> **TASK DESCRIPTION**
From the first line of the material through the line containing "Given: Open the Tools dropdown menu", restate everything word for word and nothing more.

> **EXTRACTED DATA**
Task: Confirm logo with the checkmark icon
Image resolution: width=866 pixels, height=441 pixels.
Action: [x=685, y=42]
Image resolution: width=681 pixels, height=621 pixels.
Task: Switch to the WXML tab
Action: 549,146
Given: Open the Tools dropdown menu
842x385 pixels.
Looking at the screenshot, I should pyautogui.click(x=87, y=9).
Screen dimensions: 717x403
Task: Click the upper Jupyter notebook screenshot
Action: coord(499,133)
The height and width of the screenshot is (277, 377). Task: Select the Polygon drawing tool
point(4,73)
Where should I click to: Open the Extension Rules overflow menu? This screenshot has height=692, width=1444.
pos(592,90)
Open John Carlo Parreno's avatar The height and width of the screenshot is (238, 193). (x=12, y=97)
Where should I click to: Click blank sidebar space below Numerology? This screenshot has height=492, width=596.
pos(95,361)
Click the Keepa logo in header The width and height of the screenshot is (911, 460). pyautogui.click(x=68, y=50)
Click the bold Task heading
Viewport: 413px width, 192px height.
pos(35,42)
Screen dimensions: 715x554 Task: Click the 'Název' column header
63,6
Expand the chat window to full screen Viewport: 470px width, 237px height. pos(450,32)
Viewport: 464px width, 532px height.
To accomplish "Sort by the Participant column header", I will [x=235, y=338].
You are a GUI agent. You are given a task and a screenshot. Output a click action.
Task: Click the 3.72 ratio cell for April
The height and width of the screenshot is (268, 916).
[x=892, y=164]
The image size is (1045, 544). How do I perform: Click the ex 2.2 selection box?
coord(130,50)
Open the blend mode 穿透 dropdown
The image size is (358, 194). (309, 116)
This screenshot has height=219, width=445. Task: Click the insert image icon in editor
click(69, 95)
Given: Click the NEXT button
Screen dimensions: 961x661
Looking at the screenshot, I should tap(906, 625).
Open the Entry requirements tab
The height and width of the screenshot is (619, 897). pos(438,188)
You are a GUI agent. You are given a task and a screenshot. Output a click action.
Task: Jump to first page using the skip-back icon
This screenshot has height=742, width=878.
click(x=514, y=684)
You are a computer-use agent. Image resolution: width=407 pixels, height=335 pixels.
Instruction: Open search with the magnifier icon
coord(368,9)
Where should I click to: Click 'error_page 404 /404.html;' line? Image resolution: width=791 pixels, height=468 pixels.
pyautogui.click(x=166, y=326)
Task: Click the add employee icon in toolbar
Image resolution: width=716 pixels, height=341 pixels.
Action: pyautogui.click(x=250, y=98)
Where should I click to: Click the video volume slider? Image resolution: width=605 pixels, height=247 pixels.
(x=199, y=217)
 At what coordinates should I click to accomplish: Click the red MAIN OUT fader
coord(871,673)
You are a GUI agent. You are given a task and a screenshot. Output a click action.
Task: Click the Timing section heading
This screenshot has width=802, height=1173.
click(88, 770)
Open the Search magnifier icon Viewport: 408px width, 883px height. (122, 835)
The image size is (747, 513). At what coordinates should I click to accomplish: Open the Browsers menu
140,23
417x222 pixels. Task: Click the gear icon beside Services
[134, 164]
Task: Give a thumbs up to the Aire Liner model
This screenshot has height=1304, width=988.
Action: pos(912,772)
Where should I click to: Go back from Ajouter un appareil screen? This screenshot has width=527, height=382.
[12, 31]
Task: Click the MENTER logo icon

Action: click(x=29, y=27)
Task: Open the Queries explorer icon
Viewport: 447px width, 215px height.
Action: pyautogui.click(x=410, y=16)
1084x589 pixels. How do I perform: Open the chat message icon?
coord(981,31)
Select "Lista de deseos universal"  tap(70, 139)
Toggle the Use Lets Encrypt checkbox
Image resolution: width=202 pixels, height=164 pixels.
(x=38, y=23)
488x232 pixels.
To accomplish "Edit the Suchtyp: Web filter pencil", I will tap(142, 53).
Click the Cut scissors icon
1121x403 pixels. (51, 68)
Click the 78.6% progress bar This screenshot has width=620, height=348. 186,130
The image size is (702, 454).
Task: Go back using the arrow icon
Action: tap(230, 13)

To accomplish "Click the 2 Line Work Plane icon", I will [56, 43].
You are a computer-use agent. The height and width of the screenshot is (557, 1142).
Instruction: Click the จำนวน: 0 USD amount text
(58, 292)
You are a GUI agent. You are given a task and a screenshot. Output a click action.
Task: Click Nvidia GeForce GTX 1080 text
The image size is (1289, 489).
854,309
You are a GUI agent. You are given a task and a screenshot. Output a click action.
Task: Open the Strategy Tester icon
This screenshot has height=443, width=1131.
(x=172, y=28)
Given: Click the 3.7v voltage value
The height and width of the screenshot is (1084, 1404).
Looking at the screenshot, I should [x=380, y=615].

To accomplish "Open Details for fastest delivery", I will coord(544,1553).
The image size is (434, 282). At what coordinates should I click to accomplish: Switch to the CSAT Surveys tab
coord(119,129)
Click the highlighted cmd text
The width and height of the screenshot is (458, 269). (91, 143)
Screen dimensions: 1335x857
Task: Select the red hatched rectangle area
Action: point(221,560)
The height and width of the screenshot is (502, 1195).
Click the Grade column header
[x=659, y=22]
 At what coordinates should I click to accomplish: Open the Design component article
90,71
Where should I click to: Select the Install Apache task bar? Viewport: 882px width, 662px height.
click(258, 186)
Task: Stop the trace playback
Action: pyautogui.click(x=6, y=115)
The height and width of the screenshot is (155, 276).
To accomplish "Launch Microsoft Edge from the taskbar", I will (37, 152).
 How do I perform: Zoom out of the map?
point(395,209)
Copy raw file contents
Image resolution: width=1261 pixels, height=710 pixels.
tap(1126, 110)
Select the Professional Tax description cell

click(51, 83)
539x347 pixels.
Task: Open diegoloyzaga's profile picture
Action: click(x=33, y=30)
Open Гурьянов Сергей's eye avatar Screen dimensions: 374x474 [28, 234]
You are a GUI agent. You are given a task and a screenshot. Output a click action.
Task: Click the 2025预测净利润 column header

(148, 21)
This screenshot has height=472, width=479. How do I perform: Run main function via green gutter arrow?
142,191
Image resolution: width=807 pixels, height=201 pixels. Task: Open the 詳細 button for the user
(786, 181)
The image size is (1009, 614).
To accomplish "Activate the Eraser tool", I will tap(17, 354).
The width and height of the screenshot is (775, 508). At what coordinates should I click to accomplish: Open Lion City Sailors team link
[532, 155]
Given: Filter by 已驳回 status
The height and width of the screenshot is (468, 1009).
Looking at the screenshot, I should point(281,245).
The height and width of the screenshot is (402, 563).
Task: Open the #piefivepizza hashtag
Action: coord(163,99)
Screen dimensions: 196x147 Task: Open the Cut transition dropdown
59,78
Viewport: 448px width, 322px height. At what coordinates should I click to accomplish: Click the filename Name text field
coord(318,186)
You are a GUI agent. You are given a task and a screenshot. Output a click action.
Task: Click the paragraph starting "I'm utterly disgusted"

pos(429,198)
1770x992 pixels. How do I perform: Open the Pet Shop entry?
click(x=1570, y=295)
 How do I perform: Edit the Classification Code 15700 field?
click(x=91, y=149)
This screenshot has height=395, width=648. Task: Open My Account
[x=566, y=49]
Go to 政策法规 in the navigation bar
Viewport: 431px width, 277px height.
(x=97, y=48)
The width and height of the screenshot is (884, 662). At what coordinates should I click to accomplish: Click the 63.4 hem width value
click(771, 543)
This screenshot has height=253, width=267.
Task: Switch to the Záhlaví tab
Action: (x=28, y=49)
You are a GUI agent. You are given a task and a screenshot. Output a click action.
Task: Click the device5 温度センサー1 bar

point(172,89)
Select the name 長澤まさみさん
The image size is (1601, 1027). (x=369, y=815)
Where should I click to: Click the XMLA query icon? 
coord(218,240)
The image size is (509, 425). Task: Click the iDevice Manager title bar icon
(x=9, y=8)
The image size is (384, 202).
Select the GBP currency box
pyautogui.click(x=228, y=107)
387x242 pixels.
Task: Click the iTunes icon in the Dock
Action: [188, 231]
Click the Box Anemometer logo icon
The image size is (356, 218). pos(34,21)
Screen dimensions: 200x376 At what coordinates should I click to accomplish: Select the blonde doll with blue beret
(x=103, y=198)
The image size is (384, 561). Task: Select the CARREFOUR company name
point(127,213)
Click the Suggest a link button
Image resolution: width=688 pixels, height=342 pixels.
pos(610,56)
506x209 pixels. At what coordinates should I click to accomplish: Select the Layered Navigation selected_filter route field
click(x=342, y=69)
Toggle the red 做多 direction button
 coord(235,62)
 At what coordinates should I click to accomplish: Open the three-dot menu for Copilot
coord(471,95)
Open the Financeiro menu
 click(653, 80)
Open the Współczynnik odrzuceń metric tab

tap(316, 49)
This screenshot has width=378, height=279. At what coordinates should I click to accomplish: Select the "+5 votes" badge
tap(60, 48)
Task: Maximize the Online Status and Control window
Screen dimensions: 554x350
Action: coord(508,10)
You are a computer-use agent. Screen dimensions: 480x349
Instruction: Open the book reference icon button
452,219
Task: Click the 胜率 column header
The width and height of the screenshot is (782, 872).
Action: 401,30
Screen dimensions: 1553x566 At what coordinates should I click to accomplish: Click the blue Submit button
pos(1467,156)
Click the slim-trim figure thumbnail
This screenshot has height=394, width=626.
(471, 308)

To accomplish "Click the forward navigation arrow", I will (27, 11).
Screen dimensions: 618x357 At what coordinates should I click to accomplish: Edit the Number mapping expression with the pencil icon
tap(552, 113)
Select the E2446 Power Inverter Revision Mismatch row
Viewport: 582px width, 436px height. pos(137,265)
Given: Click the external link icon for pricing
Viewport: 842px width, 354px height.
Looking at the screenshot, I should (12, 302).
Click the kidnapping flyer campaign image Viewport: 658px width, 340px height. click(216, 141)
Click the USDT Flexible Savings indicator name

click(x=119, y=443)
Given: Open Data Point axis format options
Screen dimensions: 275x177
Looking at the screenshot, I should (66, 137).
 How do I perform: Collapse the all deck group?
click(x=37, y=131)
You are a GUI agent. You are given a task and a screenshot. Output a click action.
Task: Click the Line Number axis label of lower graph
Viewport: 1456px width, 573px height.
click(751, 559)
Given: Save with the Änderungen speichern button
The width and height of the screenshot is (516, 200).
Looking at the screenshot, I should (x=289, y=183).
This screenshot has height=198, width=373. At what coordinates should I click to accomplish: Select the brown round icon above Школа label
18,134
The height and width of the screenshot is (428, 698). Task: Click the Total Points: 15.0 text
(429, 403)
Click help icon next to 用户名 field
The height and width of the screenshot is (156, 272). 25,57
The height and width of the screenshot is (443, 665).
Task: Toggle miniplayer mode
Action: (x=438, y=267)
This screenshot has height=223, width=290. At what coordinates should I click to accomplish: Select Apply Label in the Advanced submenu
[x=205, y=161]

> **RESPONSE BOX**
Task: Confirm logo with the checkmark icon
Image resolution: width=866 pixels, height=441 pixels.
Action: [x=685, y=42]
Image resolution: width=681 pixels, height=621 pixels.
Task: Switch to the WXML tab
Action: 549,146
Given: Open the Tools dropdown menu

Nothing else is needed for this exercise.